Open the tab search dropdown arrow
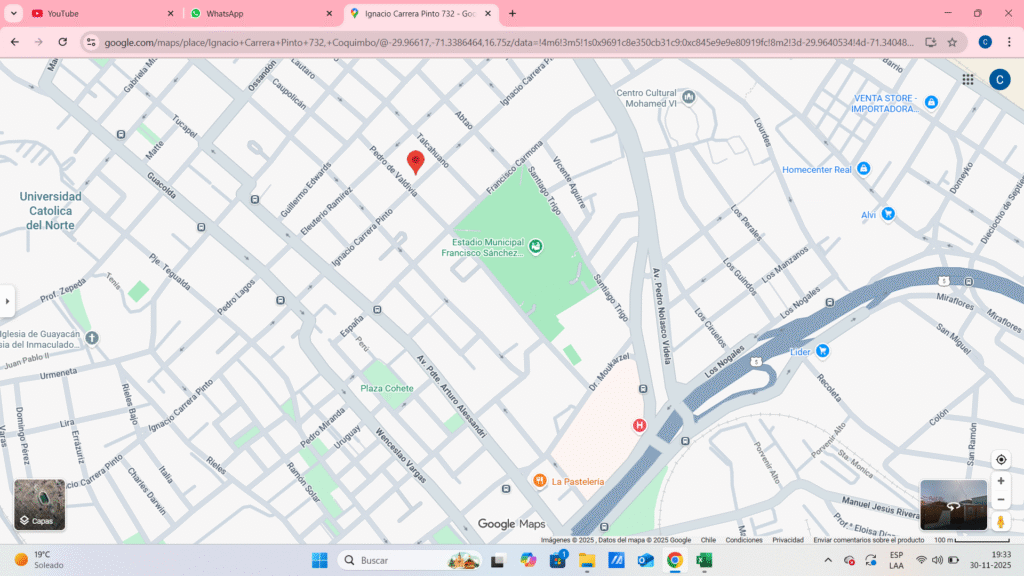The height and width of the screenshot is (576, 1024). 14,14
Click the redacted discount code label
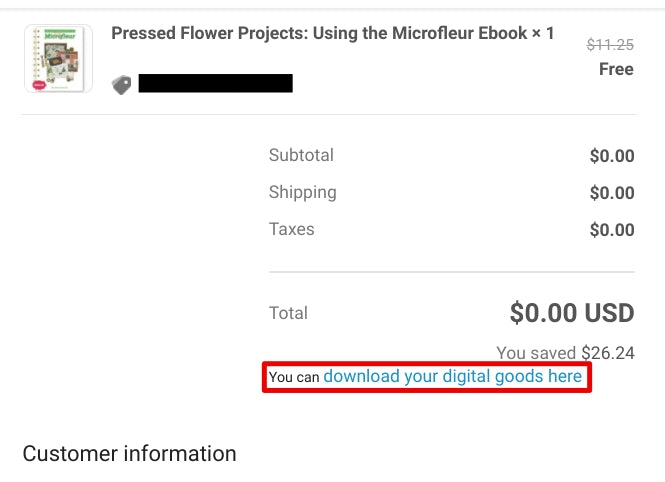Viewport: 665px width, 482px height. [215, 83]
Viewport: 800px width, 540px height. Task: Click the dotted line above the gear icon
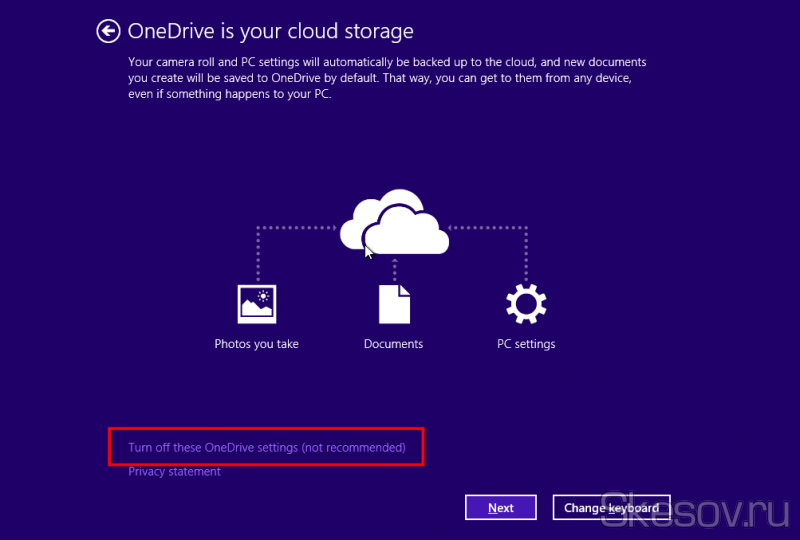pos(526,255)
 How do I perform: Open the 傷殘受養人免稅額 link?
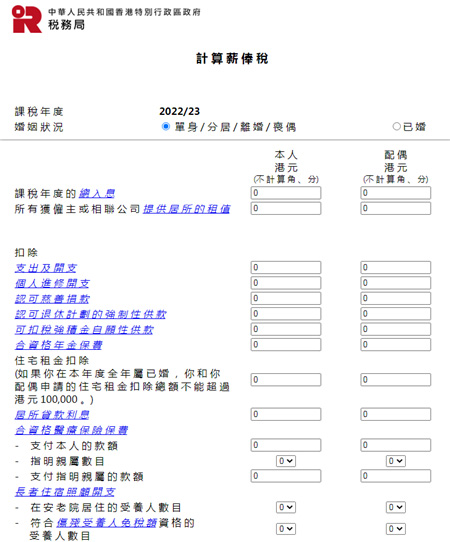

_ _ _ _

◆ **ACTIVITY**
Begin at the line with "Click the redacted discount code label" and retype exactly every line through the last one of the entries above, both included, and nothing more; pictures stay out.

◆ **SOLUTION TO THIS TASK**
Click the redacted discount code label
Viewport: 665px width, 482px height. [215, 83]
Viewport: 800px width, 540px height. Task: Click the dotted line above the gear icon
pos(526,255)
 How do I perform: Open the 傷殘受養人免稅額 link?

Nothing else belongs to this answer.